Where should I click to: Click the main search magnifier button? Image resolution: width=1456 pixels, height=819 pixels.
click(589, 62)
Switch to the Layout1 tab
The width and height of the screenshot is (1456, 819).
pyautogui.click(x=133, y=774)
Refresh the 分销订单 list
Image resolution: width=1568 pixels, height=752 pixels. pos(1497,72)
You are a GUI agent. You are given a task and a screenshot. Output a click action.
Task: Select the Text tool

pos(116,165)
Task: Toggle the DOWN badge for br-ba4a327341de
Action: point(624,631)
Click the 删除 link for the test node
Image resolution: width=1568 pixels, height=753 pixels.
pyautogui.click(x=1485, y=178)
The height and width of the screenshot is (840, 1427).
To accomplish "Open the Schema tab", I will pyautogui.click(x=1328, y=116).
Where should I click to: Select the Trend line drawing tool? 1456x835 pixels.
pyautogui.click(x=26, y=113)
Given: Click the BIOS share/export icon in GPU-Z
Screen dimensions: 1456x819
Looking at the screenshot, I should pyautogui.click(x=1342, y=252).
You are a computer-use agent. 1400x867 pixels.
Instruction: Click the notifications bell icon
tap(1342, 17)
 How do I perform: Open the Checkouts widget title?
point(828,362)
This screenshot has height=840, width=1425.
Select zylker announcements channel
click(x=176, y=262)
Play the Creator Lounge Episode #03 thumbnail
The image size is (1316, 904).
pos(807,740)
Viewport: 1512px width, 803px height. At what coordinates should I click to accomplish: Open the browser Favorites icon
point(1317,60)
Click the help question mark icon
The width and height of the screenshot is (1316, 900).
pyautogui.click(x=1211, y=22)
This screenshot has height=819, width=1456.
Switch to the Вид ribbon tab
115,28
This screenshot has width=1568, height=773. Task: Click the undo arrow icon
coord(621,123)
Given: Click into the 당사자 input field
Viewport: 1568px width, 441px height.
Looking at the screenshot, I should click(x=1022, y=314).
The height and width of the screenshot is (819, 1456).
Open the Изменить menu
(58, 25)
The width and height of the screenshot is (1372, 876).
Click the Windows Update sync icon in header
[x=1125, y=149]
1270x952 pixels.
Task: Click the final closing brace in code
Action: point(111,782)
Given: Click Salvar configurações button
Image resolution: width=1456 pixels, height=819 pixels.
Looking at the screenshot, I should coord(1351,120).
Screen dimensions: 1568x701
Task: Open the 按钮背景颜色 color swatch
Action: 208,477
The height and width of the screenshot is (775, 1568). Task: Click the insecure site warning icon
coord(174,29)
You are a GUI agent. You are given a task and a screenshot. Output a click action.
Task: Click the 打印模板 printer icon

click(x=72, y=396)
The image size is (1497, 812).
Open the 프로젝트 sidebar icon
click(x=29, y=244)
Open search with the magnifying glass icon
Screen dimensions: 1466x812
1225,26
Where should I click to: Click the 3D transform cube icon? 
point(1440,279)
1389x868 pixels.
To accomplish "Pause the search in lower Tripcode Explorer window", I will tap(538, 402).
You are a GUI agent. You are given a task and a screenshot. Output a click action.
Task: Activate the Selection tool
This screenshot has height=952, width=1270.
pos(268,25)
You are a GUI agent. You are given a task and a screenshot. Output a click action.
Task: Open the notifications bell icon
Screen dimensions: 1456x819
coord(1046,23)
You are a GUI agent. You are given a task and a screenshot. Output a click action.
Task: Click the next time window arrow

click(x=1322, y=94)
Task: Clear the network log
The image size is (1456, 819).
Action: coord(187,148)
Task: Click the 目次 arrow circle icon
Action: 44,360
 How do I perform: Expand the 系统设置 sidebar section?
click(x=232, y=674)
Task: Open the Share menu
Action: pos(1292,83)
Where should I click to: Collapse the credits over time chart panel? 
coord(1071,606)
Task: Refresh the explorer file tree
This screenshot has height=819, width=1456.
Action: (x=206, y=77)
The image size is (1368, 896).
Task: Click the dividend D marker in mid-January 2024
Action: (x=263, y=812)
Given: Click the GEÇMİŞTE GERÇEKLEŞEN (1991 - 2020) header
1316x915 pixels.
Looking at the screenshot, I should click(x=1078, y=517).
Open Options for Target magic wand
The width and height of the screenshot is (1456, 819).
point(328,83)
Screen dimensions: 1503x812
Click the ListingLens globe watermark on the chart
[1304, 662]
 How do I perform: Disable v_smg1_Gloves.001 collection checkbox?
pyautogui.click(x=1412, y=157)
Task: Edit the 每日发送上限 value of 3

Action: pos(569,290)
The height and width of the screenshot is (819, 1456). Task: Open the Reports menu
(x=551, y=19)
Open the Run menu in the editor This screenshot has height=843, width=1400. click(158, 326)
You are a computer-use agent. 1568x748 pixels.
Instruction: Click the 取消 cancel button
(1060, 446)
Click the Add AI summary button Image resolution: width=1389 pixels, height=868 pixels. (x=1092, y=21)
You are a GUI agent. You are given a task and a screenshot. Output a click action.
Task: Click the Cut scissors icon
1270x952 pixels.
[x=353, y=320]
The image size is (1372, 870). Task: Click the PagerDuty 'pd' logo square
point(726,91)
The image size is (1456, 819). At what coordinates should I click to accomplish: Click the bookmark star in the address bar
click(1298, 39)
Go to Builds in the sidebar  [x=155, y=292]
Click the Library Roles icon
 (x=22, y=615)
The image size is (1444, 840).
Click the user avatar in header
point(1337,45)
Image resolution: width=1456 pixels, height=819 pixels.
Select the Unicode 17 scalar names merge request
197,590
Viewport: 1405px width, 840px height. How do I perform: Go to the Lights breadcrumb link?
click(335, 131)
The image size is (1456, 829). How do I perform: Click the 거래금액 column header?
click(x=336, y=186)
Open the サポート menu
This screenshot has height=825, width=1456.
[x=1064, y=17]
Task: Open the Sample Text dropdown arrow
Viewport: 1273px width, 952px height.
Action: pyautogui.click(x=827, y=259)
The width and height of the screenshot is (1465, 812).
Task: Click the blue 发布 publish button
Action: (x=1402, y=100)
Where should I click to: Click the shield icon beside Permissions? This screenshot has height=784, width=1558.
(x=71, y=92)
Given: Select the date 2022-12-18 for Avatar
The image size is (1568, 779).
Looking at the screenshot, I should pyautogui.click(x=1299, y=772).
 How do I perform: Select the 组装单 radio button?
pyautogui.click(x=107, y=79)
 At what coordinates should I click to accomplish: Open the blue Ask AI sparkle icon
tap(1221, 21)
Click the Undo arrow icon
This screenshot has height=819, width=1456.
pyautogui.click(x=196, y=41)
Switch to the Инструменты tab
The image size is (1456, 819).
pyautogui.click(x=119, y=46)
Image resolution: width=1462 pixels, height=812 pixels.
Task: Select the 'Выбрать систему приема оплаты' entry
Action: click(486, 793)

• [Work to be completed]
Start with the line above that contains "Where should I click to: Collapse" and stop after the line that contains "Task: Refresh the explorer file tree". Output those lines exactly, and only those.

• [Response to the task]
Where should I click to: Collapse the credits over time chart panel? 
coord(1071,606)
Task: Refresh the explorer file tree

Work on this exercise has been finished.